Pero como nada es justo en la vida, origen étnico mata género. En el mundo de hoy, con la inmensa impopularidad global de EE UU en general, y en los países islámicos, africanos y de América Latina, en particular, un presidente de "piel canela" entrañaría una ruptura paradigmática insólita. Los "malos" se verían comandados por un "bueno", es decir, por "gente como uno", desde el punto de vista de la otra ribera del Mediterráneo, figurativamente hablando.

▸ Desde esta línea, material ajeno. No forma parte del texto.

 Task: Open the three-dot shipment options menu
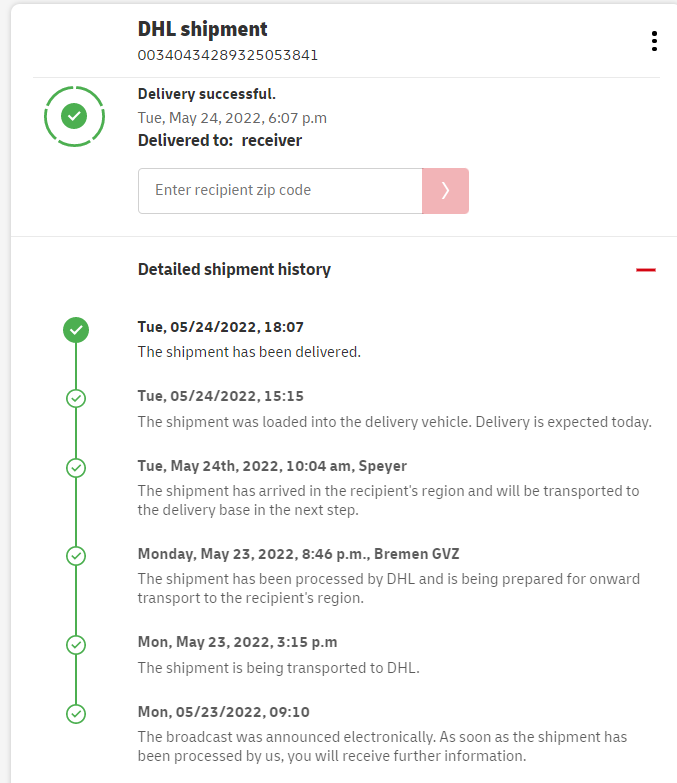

Es útil subrayarlo otra vez: con la excepción de algunos casos aislados y localizados, el actual descrédito de EE UU se debe a la política de Bush en Irak: la invasión, Abu Ghraib, la ocupación del país, los abusos y el empantanamiento. Hay factores adicionales de agravio, sin duda: la denuncia del Protocolo de Kioto; el unilateralismo generalizado; el apoyo, al menos tácito, contra Chávez en 2002; el "muro" medio ficticio con México y las redadas muy reales contra indocumentados de todas las nacionalidades dentro de Estados Unidos. Pero retrata más un ambiente que un desacuerdo concreto: por ejemplo, en América Latina, el reclamo que se le puede formular a Bush es más por omisión que por activismo: no ha hecho nada, y por cierto, es, desde Carter, el primer presidente de EE UU sin correr con intervenciones directas o encubiertas a su cargo en la región (recuérdese: Reagan en Centroamérica, Bush padre en Panamá, Clinton en Haití -afortunadamente-). Pero igual la opinión pública le es contraria al extremo -más que nunca- lo cual puede significar que un cambio simbólico en Washington podría a su vez transformar esa opinión, aunque no necesariamente se traduzca en políticas favorables para América Latina, África, Medio Oriente o Asia. De la misma manera que las barbaridades de Bush en Irak no afectan directamente a América Latina, pero provocan un rechazo inusitado.
Podemos sintetizar lo que significaría un triunfo de Obama con un antecedente lejano y también emblemático. Los mexicanos que eramos niños en junio de 1962 recordamos todavía lo que después comprendimos como una paradoja. Más de un millón de habitantes de la capital del país -muchos llevados por la fuerza, pero muchos también motu proprio- salieron a la calle a vitorear a un presidente de los EE UU que pocos meses después llevaría al mundo al borde de la guerra, que había autorizado un año antes la invasión de Playa Girón, que había dado luz verde al asesinato de Patrice Lumumba (en sus últimos días como presidente electo, en enero de 1961) y que ya iniciaba la guerra de Vietnam. ¿Por qué los mexicanos le brindamos una bienvenida así a John F. Kennedy? Abundan las explicaciones, pero se puede privilegiar una: por ser el primer presidente católico "del imperio". Eso, en el país de la Virgen Morena, no era poca cosa. Ser el primer presidente moreno de EE UU, tampoco lo sería.
Jorge Castañeda fue secretario de Relaciones Exteriores de México y es profesor de Estudios Latinoamericanos en la Universidad de Nueva York.